The player, Kieran Murphy, was suspended for three months, the FA said, with a decision expected by Monday.
It came as the FA’s president, Mike Ashley, said: “It’s a big issue, a very serious issue, that is why we have a process of independent investigation.”
It is absolutely not a matter that is going to be taken lightly by anyone, including football.
“We are going to stand up for football in this matter, but at the same time, we have to respect the seriousness with which this has been dealt with.”

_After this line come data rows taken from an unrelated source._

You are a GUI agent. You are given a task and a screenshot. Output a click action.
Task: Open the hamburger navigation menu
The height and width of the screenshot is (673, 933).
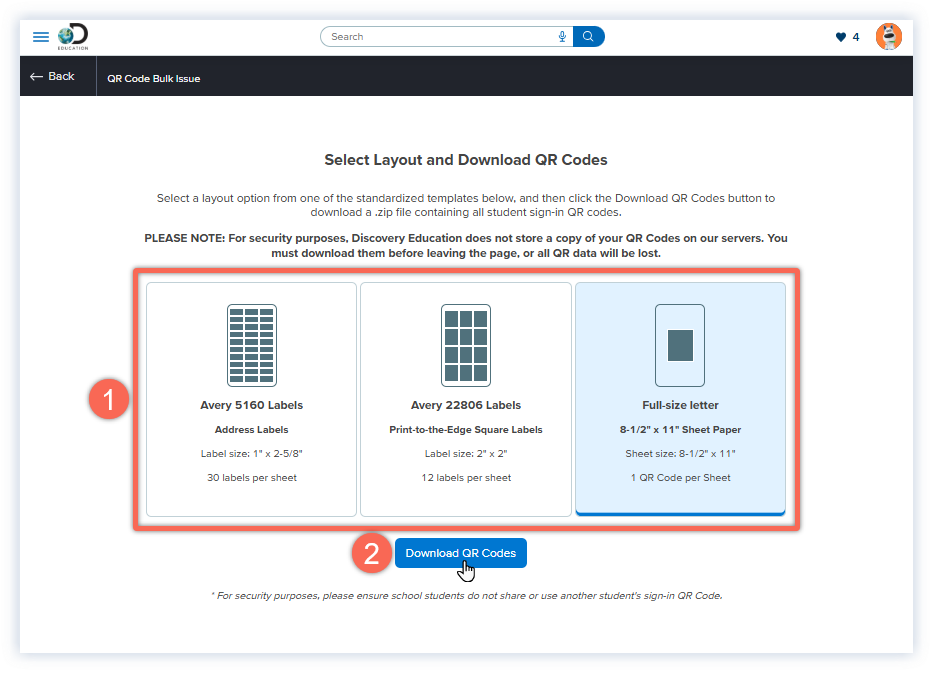click(40, 36)
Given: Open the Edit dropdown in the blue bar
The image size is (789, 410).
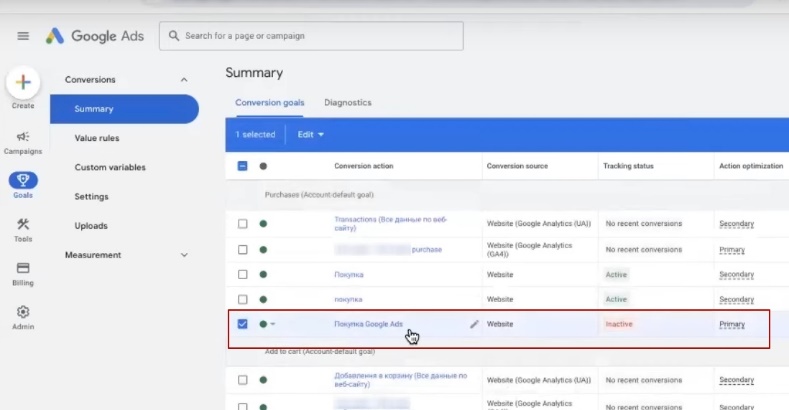Looking at the screenshot, I should tap(311, 134).
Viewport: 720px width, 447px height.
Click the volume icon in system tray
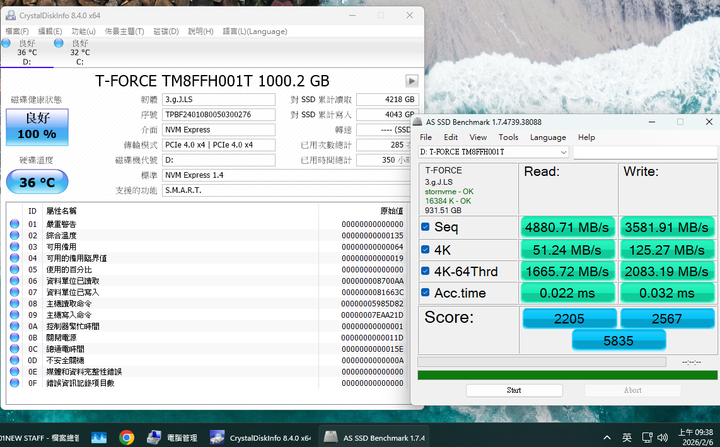click(x=665, y=437)
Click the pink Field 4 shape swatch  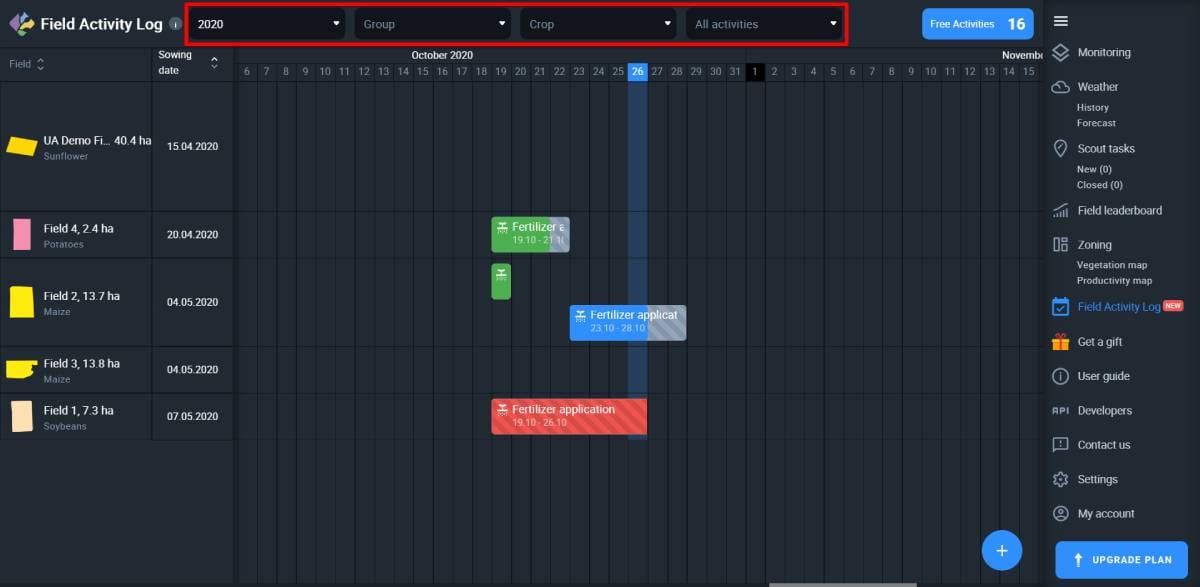click(22, 235)
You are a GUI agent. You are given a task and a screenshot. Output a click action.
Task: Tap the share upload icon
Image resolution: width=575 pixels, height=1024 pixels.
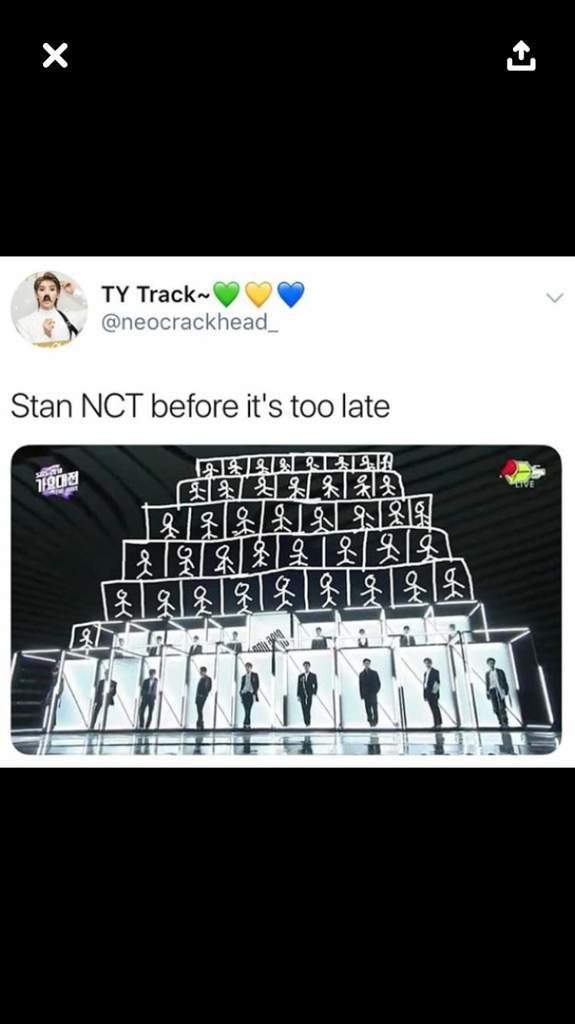pyautogui.click(x=521, y=56)
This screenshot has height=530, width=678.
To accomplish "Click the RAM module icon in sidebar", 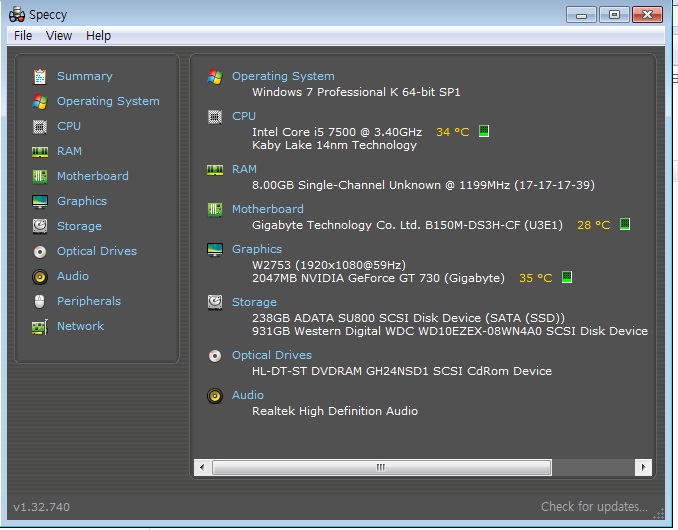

I am not going to say that it is easy, but we have got to respect what is the outcome of the investigation, but I think it is a very important issue.
“Mr Ford said he was “very proud” of the way the FA handled the issue.”
There is a process in place that we have put in place,” he said.”
The decision we made at the start of the year was that if it was something that was considered by the club to be of any concern to the club then it would be reviewed and we would make a decision.
“The FA’s decision to remove the suspension came as an internal investigation was underway into the circumstances surrounding the incident that led to the suspension of two players.
The investigation, led by an independent panel, will be overseen by a disciplinary panel, with each player subject to a separate hearing.